**EXERCISE INSTRUCTIONS:** Every entry must be repeated exactly in the answer.

********************

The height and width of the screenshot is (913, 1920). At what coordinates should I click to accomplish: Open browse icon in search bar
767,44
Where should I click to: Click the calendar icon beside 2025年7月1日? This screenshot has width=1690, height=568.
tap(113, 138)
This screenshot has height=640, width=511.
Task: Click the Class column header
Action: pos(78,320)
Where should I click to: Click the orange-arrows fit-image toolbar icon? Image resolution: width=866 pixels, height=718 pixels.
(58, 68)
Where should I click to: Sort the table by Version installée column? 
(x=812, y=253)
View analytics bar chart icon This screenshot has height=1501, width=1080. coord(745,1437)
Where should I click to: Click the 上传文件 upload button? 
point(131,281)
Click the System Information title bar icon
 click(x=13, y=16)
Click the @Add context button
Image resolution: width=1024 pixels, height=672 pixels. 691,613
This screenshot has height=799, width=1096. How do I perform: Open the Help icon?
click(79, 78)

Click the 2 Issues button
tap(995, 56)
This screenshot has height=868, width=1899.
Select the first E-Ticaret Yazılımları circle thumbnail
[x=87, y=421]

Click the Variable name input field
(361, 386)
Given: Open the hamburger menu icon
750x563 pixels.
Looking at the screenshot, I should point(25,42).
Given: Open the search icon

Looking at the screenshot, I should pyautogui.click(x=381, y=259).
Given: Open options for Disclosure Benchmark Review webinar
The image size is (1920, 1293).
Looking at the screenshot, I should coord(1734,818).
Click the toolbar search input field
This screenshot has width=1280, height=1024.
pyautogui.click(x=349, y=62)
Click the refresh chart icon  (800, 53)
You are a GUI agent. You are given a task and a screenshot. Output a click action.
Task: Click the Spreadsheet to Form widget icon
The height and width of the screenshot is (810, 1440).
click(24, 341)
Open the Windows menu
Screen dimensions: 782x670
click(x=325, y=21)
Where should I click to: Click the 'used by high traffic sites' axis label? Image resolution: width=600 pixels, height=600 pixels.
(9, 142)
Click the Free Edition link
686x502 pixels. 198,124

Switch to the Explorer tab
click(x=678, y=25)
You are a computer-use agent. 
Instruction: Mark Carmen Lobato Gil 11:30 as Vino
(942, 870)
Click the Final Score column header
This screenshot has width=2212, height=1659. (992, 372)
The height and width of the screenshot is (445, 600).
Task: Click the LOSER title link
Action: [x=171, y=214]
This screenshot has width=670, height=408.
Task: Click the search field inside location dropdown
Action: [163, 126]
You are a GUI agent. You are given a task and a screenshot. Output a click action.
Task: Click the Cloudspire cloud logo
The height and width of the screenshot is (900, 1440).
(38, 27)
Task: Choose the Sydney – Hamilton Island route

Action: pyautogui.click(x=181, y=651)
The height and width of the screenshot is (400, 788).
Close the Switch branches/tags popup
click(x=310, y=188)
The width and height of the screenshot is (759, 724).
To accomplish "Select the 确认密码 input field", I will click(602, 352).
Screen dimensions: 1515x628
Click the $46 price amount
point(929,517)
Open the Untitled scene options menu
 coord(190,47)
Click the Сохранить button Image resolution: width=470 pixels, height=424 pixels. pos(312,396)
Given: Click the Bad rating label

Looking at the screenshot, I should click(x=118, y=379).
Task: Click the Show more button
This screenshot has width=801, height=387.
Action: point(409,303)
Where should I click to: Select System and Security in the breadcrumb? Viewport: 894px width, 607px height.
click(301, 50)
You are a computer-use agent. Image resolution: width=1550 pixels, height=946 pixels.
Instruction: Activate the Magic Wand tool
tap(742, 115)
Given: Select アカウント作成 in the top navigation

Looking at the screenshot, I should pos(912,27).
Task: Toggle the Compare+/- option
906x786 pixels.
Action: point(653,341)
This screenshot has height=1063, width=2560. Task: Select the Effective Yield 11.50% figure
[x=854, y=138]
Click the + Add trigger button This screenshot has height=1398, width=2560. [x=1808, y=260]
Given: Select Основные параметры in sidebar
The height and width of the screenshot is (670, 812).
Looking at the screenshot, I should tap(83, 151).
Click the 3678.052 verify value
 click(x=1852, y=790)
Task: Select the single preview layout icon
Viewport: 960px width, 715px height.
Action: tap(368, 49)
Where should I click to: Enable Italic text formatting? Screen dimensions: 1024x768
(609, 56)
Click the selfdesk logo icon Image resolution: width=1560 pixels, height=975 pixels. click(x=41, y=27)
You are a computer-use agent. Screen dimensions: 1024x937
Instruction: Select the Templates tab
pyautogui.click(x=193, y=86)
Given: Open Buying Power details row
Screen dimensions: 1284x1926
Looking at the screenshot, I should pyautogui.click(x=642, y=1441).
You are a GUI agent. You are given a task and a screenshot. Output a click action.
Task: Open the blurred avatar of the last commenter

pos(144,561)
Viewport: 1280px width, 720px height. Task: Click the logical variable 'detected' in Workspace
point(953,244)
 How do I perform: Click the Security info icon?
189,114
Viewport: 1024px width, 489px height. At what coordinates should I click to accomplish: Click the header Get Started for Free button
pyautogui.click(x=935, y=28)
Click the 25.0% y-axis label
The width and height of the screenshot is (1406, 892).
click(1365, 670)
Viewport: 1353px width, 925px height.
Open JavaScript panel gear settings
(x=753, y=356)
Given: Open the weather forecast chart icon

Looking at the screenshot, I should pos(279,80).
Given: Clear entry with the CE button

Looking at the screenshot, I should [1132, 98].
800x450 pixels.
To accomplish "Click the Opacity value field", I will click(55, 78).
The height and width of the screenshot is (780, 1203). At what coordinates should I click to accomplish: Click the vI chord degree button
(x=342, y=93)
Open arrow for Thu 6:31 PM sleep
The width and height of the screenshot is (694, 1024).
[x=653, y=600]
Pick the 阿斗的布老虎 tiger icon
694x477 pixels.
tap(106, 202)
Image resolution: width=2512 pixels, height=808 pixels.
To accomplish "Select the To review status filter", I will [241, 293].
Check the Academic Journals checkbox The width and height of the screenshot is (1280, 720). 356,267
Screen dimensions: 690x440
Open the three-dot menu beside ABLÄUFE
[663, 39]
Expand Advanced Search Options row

********************

**SOLUTION FOR THIS EXERCISE:**
The height and width of the screenshot is (913, 1920). At what coordinates should I click to accomplish: Open browse icon in search bar
767,44
Where should I click to: Click the calendar icon beside 2025年7月1日? This screenshot has width=1690, height=568.
tap(113, 138)
This screenshot has height=640, width=511.
Task: Click the Class column header
Action: pos(78,320)
Where should I click to: Click the orange-arrows fit-image toolbar icon? Image resolution: width=866 pixels, height=718 pixels.
(58, 68)
Where should I click to: Sort the table by Version installée column? 
(x=812, y=253)
View analytics bar chart icon This screenshot has height=1501, width=1080. coord(745,1437)
Where should I click to: Click the 上传文件 upload button? 
point(131,281)
Click the System Information title bar icon
 click(x=13, y=16)
Click the @Add context button
Image resolution: width=1024 pixels, height=672 pixels. 691,613
This screenshot has height=799, width=1096. How do I perform: Open the Help icon?
click(79, 78)

Click the 2 Issues button
tap(995, 56)
This screenshot has height=868, width=1899.
Select the first E-Ticaret Yazılımları circle thumbnail
[x=87, y=421]

Click the Variable name input field
(361, 386)
Given: Open the hamburger menu icon
750x563 pixels.
Looking at the screenshot, I should point(25,42).
Given: Open the search icon

Looking at the screenshot, I should pyautogui.click(x=381, y=259).
Given: Open options for Disclosure Benchmark Review webinar
The image size is (1920, 1293).
Looking at the screenshot, I should coord(1734,818).
Click the toolbar search input field
This screenshot has width=1280, height=1024.
pyautogui.click(x=349, y=62)
Click the refresh chart icon  (800, 53)
You are a GUI agent. You are given a task and a screenshot. Output a click action.
Task: Click the Spreadsheet to Form widget icon
The height and width of the screenshot is (810, 1440).
click(24, 341)
Open the Windows menu
Screen dimensions: 782x670
click(x=325, y=21)
Where should I click to: Click the 'used by high traffic sites' axis label? Image resolution: width=600 pixels, height=600 pixels.
(9, 142)
Click the Free Edition link
686x502 pixels. 198,124

Switch to the Explorer tab
click(x=678, y=25)
You are a computer-use agent. 
Instruction: Mark Carmen Lobato Gil 11:30 as Vino
(942, 870)
Click the Final Score column header
This screenshot has width=2212, height=1659. (992, 372)
The height and width of the screenshot is (445, 600).
Task: Click the LOSER title link
Action: [x=171, y=214]
This screenshot has width=670, height=408.
Task: Click the search field inside location dropdown
Action: [163, 126]
You are a GUI agent. You are given a task and a screenshot. Output a click action.
Task: Click the Cloudspire cloud logo
The height and width of the screenshot is (900, 1440).
(38, 27)
Task: Choose the Sydney – Hamilton Island route

Action: pyautogui.click(x=181, y=651)
The height and width of the screenshot is (400, 788).
Close the Switch branches/tags popup
click(x=310, y=188)
The width and height of the screenshot is (759, 724).
To accomplish "Select the 确认密码 input field", I will click(602, 352).
Screen dimensions: 1515x628
Click the $46 price amount
point(929,517)
Open the Untitled scene options menu
 coord(190,47)
Click the Сохранить button Image resolution: width=470 pixels, height=424 pixels. pos(312,396)
Given: Click the Bad rating label

Looking at the screenshot, I should click(x=118, y=379).
Task: Click the Show more button
This screenshot has width=801, height=387.
Action: point(409,303)
Where should I click to: Select System and Security in the breadcrumb? Viewport: 894px width, 607px height.
click(301, 50)
You are a computer-use agent. Image resolution: width=1550 pixels, height=946 pixels.
Instruction: Activate the Magic Wand tool
tap(742, 115)
Given: Select アカウント作成 in the top navigation

Looking at the screenshot, I should pos(912,27).
Task: Toggle the Compare+/- option
906x786 pixels.
Action: point(653,341)
This screenshot has height=1063, width=2560. Task: Select the Effective Yield 11.50% figure
[x=854, y=138]
Click the + Add trigger button This screenshot has height=1398, width=2560. [x=1808, y=260]
Given: Select Основные параметры in sidebar
The height and width of the screenshot is (670, 812).
Looking at the screenshot, I should tap(83, 151).
Click the 3678.052 verify value
 click(x=1852, y=790)
Task: Select the single preview layout icon
Viewport: 960px width, 715px height.
Action: tap(368, 49)
Where should I click to: Enable Italic text formatting? Screen dimensions: 1024x768
(609, 56)
Click the selfdesk logo icon Image resolution: width=1560 pixels, height=975 pixels. click(x=41, y=27)
You are a computer-use agent. Screen dimensions: 1024x937
Instruction: Select the Templates tab
pyautogui.click(x=193, y=86)
Given: Open Buying Power details row
Screen dimensions: 1284x1926
Looking at the screenshot, I should pyautogui.click(x=642, y=1441).
You are a GUI agent. You are given a task and a screenshot. Output a click action.
Task: Open the blurred avatar of the last commenter

pos(144,561)
Viewport: 1280px width, 720px height. Task: Click the logical variable 'detected' in Workspace
point(953,244)
 How do I perform: Click the Security info icon?
189,114
Viewport: 1024px width, 489px height. At what coordinates should I click to accomplish: Click the header Get Started for Free button
pyautogui.click(x=935, y=28)
Click the 25.0% y-axis label
The width and height of the screenshot is (1406, 892).
click(1365, 670)
Viewport: 1353px width, 925px height.
Open JavaScript panel gear settings
(x=753, y=356)
Given: Open the weather forecast chart icon

Looking at the screenshot, I should pos(279,80).
Given: Clear entry with the CE button

Looking at the screenshot, I should [1132, 98].
800x450 pixels.
To accomplish "Click the Opacity value field", I will click(55, 78).
The height and width of the screenshot is (780, 1203). At what coordinates should I click to accomplish: Click the vI chord degree button
(x=342, y=93)
Open arrow for Thu 6:31 PM sleep
The width and height of the screenshot is (694, 1024).
[x=653, y=600]
Pick the 阿斗的布老虎 tiger icon
694x477 pixels.
tap(106, 202)
Image resolution: width=2512 pixels, height=808 pixels.
To accomplish "Select the To review status filter", I will [241, 293].
Check the Academic Journals checkbox The width and height of the screenshot is (1280, 720). 356,267
Screen dimensions: 690x440
Open the three-dot menu beside ABLÄUFE
[663, 39]
Expand Advanced Search Options row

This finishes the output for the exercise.